WORK INSTRUCTIONS = Find every line in the records below that holds the word "année" and copy it.

Stored items =
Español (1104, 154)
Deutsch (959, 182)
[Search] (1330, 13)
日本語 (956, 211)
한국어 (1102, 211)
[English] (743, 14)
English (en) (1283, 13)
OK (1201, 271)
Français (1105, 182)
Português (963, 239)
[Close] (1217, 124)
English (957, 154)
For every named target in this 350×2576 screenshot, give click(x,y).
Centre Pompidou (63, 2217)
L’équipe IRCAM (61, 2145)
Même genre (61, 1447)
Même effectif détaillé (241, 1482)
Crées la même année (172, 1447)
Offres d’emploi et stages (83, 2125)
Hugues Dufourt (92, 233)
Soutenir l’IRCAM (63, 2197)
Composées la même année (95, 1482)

EXPECTED OUTPUT =
Crées la même année (172, 1447)
Composées la même année (95, 1482)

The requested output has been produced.